SACRAMENTO — Not a single Asian-American holds a seat in the California Legislature and none held a seat last year when a bill was introduced making it a crime to eat dog.
No one rose from the floor to explain that while dog meat is a delicacy in some Asian regions, the mere thought makes most Asian-Americans shudder. And no one warned that some would surely view the bill as an ethnic slur.
For the Record
Los Angeles Times Wednesday August 22, 1990 Home Edition Part A Page 3 Column 5 Metro Desk 2 inches; 68 words Type of Material: Correction
Asians in politics--A story on Asian legislative aides on Aug. 16 incorrectly quoted Assemblyman Gil Ferguson (R-Newport Beach) as using a term derogatory to Japanese-Americans during a legislative debate. A review of a tape recording of that debate shows that Ferguson did not use the term.
In the same story, the senator for whom Butte County legislative candidate Lon Hatamiya once worked was incorrectly identified. Hatamiya interned for Sen. John Garamendi (D-Walnut Grove).
But behind the scenes, a cadre of influential Asian-Americans went into action. These were not elected officials, but well-placed aides to powerful politicians. Armed with political savvy, legislative know-how and the ear of their bosses, some of them set to work to take the bite out of the "dog bill."
The legislation that Gov. George Deukmejian ultimately signed made it a crime to kill and eat domestic pets--language that did not implicate any ethnic group. In an unusual message, the governor also called for a follow-up bill to make sure no pet-eater goes to jail.
One of every 10 Californians now is of Asian heritage, and the fraction is growing fast. However, Asian-Americans are vastly underrepresented in elected posts--a legacy of both discrimination and a traditional distrust of politics. Asian-Americans hold only 2% of the state's top 300 elected offices and only 1% of city council and school board seats. In Washington, only two of California's 47-member congressional delegation are of Asian descent.
The 1990 elections offer little hope for improvement. As in previous years, few Asians are candidates, and those who are running generally face tough campaigns.
But into this political vacuum has stepped a new generation of Asian-Americans who have landed jobs as legislative aides and analysts, consultants, researchers, press secretaries, campaign managers, attorneys and advisers.

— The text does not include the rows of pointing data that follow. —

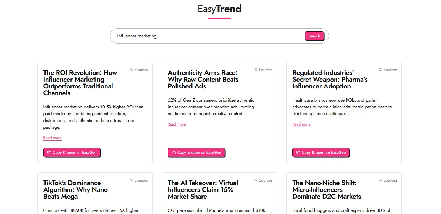Click magnifier icon beside Sources on Pharma card

pyautogui.click(x=380, y=70)
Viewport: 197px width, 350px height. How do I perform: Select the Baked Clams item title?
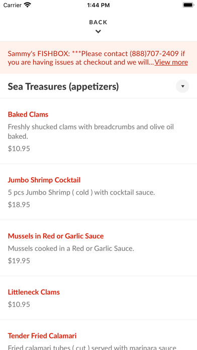point(28,115)
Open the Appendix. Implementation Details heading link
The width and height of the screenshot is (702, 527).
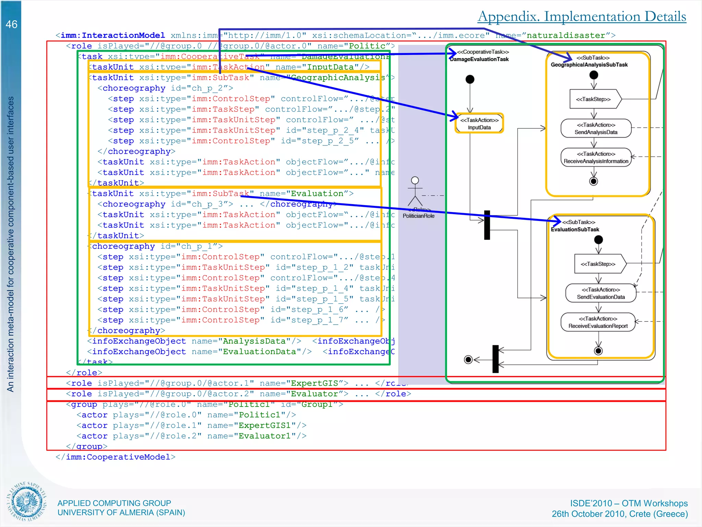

They are the first to say they are no substitute for elected representatives. But as they begin to climb the political ladder, they are having a subtle but substantive effect on public policy in California.
"What you're seeing now is that Asians are not only donating money, but asking to be partners in the process," said James Lee, 26, state press secretary for U.S. Sen. Pete Wilson. "More Asians my age are coming to work in campaigns and doing pretty well. . . . They are really going into positions where they are having a major impact."
Like their black and Latino counterparts, Asian staffers were once hired primarily to help lawmakers cover their flanks in heavily minority districts. Nowadays, those aides are increasingly likely to be public policy professionals juggling issues that affect all citizens, from health to transportation to insurance.
"We are not just 'the Asian staff person' where we handle Asian complaints or bills which have the title 'Asian' in the bill," said Dale Shimasaki, 36, a special assistant who handles education issues for Assembly Speaker Willie Brown (D-San Francisco). "We're trying to diversify ourselves in public policy areas."
These staffers are rarely quoted--except when touting their bosses' accomplishments. But they have put their stamp on such issues as discrimination in Asian admissions to the University of California, divestment from South Africa, redress for Japanese-Americans interned during World War II and the portrayal of that incident in state publications and textbooks, bilingual education, school funding, hate crimes and redistricting.
When Congress approved reparations to Japanese-American internees, for example, the payments were exempted from federal taxes. Priscilla Ouchida, an aide to Assemblyman Pat Johnston (D-Stockton), realized that state taxes would still apply and wrote a bill to also exempt the reparations from California taxes. Johnston introduced the bill in the Assembly, and Ouchida enlisted Asian-American staffers on the Senate side to smooth its voyage through the Legislature.
Asian staffers also played a role in bringing the question of discrimination in UC Berkeley admissions to a head by taking the issue directly to Brown and Senate President Pro Tem David A. Roberti of Los Angeles, aides, politicians and community leaders said.
After aides arranged for the leaders to meet with the Asian American Task Force on UC Admissions, Brown in March, 1987, backed a resolution calling on UC Berkeley to disclose its admissions policies. And Roberti asked the state auditor general to investigate.
The resolution passed both houses unanimously in September of that year. Three months later, then-UC Berkeley Chancellor Michael Heyman apologized for the way the university had handled the issue.
"Had the (Asian) community gone to a member that didn't have an Asian-American staff member, it probably would have happened, but it might have taken a year more," said Shimasaki, a Berkeley alumnus who drafted the resolution for Brown.